CONCURRING IN PART AND DISSENTING IN PART
RALPH B. GUY, JR.,
Circuit Judge, concurring in part and dissenting in part.
I concur in the majority’s thorough and well-written opinion in all but one respect. *437The majority fails to recognize the error made by the district court in conflating forward confusion and reverse confusion. The distinction between forward and reverse confusion is important because in applying the first Frisch factor, the strength of plaintiffs mark, a conclusion that the mark is weak supports a claim for reverse confusion. In fact, it is the very foundation of reverse confusion.

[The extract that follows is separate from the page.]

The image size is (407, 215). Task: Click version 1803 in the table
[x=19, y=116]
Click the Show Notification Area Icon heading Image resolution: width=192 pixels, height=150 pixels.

As the Third Circuit observed in A & H Sportswear, Inc. v. Victoria’s Secret Stores, Inc.:
[I]n a direct confusion claim, a plaintiff with a commercially strong mark is more likely to prevail than a plaintiff with a commercially weak mark. Conversely, in a reverse confusion claim, a plaintiff with a commercially weak mark is more likely to prevail than a plaintiff with a stronger mark, and this is particularly true when the plaintiffs weaker mark is pitted against a defendant with a far stronger mark.
237 F.3d 198, 231 (3d Cir. 2000); see also Big O Tire Dealers, Inc. v. Goodyear Tire & Rubber Co., 561 F.2d 1365, 1367-68, 1372 (10th Cir. 1977) (jury could find reverse confusion where large junior user’s multimillion-dollar nationwide advertising campaign overpowered small senior user’s mark). We suggested the propriety of this approach in Ameritech, which the majority cites. Ameritech, Inc. v. Am. Info. Techs. Corp., 811 F.2d 960 (6th Cir. 1987). There, we observed that the senior user in a reverse-confusion case “loses the value of the trademark—its product identity, corporate identity, control over its goodwill and reputation, and ability to move into new markets,” and relied on the junior user’s comparatively massive brand recognition to rule that the senior user was entitled to consideration of its reverse-confusion claim. Id. at 964-66.
Although it is true that plaintiff alternatively argued that its mark is strong, it premised this argument on conceptual strength because the mark is registered and incontestable. The majority correctly rejected this argument in light of the mark’s descriptiveness, third party use, and lack of commercial strength. Opinion, supra, at 430. But, as discussed above, the proper focus in reverse-confusion cases is whether the senior user’s mark is commercially weaker than the junior user’s mark. See A&H Sportswear, 237 F.3d at 231. Plaintiff argued the comparative commercial weakness of its mark when it cited “search results on Google and Bing where UPS OrderLink pervades the search results” to show that UPS “overwhelmed Progressive on the internet in e-commerce[.]”
Favoring a senior user’s comparatively weak mark preserves the distinction between forward- and reverse-confusion claims. The district court instead applied the forward-confusion analysis and concluded that Progressive’s weak mark weighed against a finding of likelihood of confusion. It thereby erred.
One cannot predict whether the district court would have reached a different result applying the correct analysis. The majority is right that certain factors weigh strongly in defendant’s favor, namely the lack of evidence of actual confusion and the likely high degree of purchaser care. But in this circuit, “the most important ... factors are similarity and strength of the mark[.]” Maker’s Mark Distillery, Inc. v. Diageo North America, Inc., 679 F.3d 410, 419 (6th Cir. 2012) (quotation omitted). I would remand to the district court to reconsider summary judgment in light of the weakness of Progressive’s mark compared to the commercial strength of UPS’s mark.